* **Extract**:
————

Thank you. Our next question comes from the line of Andrew Strelzik of BMO Capital Markets. Your question, please, Andrew.

Speaker 6

Excuse me. Good morning. Thanks for taking the question. You know, clearly a lot going on in a number of focus areas. You've been pretty clear this is going to take some time. But my question is about the sequencing of all these initiatives. And I guess I'm curious where you think there's the greatest opportunity to move the needle in the short term and where we might see that show up initially versus more over the medium to longer term, you know, as you implement changes across the strategy? Thanks.

Yes, thanks, Andrew, for the question. I think, you know, job one for us is how do we really get on the journey of investing and really modernizing our tech stack? The work that we're doing right now to make sure that our loyalty program is more relevant, not just to drive that all-important first purchase but to really bring them back for the second and the third, which is a huge opportunity for us. As we've tested and learned what we could do if you supplement customers' Papa Dough accounts to see what it does to drive a call to action to come to Papa John's, it's been encouraging. So super excited about getting that live as a real first step here in the fourth quarter knowing we've got work to do to really modernize and find out what our next-generation loyalty program is. I do think that's job one. We've got a lot of other opportunities on the tech side too that we've got to address. We've got to create less friction. We've done a lot of great work so far in the app. Putting the Papa Dough up front has certainly helped us on the conversion front. We're doing some work similar on web ordering. So I know we've got some opportunities there to make that more frictionless. So I really do think around the tech stack and some of the technology initiatives that we're working on. It's kind of the near-term where we can actually regain some transactions. Partnering with the franchise community to make sure we have a really good high-low balance calendar is another one that helps us in the short-term. But most importantly, in the long-term, we've got to get back to our game. How are we making the best pizzas in the business? What are we doing to pave the way to really make sure that we don't have a lot of rhythm breakers in the restaurant so we can make those best pizzas? How do we bring some news from an innovation perspective and how do we continue to focus on the core quality, both from an execution perspective, as well as what we want to do on the design of the pizza? And we've got a lot of work on that, which are longer-term wins for us. So I think those are the couple of things that we're really trying to focus on. And then ultimately, how do you tell that story unique and different and really have that challenger brand mindset, be a little more scrappy, find a different way to connect to the consumer to really tell our story of why we're unique, different, and better.

Speaker 6

Great. Thank you very much.

Operator

Thank you. Our next question comes from the line of Chris O'Cull of Stifel Financial Group. Please go ahead, Chris.

Speaker 7

Thanks. Good morning, guys. I apologize if I missed this, but Todd, it sounded like the company plans to make some additional advertising contributions. Can you clarify that is the plan and maybe what level of investment the company could make?

Yes. So Chris, a couple of things. If you consider the guidance we provided when I first joined for the full year, we have tightened our operating income range to 135 to 150. We've also added some new investments in both digital and traditional marketing, totaling about $3.5 million. We are still aligned with our guidance while increasing our advertising to finish the year strong. This effort was in collaboration with the franchise community to ensure we are boosting local market activities and maintaining business momentum through the end of the year. Looking ahead to next year, we will discuss this in more detail in upcoming meetings, but there may be opportunities for us to co-invest with the franchise community to enhance our growth. We need to find the right balance between national and local advertising, and we are engaged in productive discussions with the franchise community on this. Additionally, we recognize the need to invest in technology. The good news is that we recently increased our tech fee from 1.5% to 2%. Moving forward, we might need to proactively fund some of these technology investments since there are immediate opportunities available. We are still refining those plans and will share more during my 100-day observations in December and as we provide guidance for 2025 and beyond.

————

* **Objective 1**: Can you repeat the stretch of the earnings call transcript from "Excuse me. Good" through "the strategy? Thanks."?

(Stored dataset records)
————

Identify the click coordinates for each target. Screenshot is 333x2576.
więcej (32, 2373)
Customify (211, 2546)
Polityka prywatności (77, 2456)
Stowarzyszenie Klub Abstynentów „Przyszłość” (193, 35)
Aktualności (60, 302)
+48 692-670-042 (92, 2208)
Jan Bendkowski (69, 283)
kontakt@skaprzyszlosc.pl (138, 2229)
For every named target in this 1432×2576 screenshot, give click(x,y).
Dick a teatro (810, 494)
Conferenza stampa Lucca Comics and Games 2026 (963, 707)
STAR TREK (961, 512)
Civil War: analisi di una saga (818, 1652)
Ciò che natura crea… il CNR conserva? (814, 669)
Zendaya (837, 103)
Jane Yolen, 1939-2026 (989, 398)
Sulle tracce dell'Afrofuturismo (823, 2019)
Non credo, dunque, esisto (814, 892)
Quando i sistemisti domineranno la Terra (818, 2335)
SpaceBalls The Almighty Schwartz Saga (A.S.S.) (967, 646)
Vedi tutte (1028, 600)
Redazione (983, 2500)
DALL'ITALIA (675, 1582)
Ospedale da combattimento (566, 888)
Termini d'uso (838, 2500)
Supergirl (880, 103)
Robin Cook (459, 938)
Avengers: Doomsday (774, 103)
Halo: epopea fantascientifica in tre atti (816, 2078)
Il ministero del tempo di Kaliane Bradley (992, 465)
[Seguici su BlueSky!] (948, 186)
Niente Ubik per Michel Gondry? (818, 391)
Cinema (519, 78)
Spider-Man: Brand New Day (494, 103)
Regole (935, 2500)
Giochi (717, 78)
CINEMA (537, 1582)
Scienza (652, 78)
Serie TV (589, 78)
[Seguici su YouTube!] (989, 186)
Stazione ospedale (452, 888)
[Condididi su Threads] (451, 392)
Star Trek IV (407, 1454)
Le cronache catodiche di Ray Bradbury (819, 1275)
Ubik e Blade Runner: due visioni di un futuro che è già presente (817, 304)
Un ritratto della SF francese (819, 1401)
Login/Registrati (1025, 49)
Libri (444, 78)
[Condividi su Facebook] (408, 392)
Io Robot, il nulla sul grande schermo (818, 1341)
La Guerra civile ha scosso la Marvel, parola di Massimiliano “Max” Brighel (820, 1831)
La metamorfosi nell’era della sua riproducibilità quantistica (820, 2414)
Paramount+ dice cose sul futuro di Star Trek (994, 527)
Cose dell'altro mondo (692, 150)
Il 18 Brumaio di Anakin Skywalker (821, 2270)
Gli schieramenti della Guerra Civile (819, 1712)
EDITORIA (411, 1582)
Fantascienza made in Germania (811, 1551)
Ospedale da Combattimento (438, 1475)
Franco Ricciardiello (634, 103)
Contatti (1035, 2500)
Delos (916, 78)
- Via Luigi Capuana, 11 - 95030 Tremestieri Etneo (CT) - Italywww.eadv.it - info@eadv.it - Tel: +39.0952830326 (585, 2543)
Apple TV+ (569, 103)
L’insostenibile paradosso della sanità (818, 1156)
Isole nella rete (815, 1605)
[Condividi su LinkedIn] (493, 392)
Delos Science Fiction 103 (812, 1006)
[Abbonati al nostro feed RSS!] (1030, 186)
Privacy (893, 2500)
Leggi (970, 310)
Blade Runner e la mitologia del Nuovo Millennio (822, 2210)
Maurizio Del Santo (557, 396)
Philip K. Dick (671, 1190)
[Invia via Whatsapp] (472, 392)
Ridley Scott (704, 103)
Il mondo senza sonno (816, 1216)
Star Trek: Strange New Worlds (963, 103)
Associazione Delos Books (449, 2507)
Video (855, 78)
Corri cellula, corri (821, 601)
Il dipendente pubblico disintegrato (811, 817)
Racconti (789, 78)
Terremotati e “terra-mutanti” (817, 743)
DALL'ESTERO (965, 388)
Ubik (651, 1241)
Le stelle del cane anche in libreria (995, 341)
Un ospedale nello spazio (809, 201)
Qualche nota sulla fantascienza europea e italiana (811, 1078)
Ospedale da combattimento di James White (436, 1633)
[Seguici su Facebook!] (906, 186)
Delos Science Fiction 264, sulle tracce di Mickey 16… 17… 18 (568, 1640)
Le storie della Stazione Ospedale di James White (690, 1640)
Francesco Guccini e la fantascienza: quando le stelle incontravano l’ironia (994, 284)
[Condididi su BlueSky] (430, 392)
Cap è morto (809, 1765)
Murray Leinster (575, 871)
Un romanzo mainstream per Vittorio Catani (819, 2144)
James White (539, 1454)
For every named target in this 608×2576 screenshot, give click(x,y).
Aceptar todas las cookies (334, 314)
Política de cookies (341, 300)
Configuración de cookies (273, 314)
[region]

————

* **Objective 2**: Could you switch "click coordinates" to "tap positions" in the records and give back only the stretch from the start of the records through the line containing "kontakt@skaprzyszlosc.pl (138, 2229)", with everything else unchanged?

* **Complete answer 1**:
Excuse me. Good morning. Thanks for taking the question. You know, clearly a lot going on in a number of focus areas. You've been pretty clear this is going to take some time. But my question is about the sequencing of all these initiatives. And I guess I'm curious where you think there's the greatest opportunity to move the needle in the short term and where we might see that show up initially versus more over the medium to longer term, you know, as you implement changes across the strategy? Thanks.

* **Complete answer 2**:
Identify the tap positions for each target. Screenshot is 333x2576.
więcej (32, 2373)
Customify (211, 2546)
Polityka prywatności (77, 2456)
Stowarzyszenie Klub Abstynentów „Przyszłość” (193, 35)
Aktualności (60, 302)
+48 692-670-042 (92, 2208)
Jan Bendkowski (69, 283)
kontakt@skaprzyszlosc.pl (138, 2229)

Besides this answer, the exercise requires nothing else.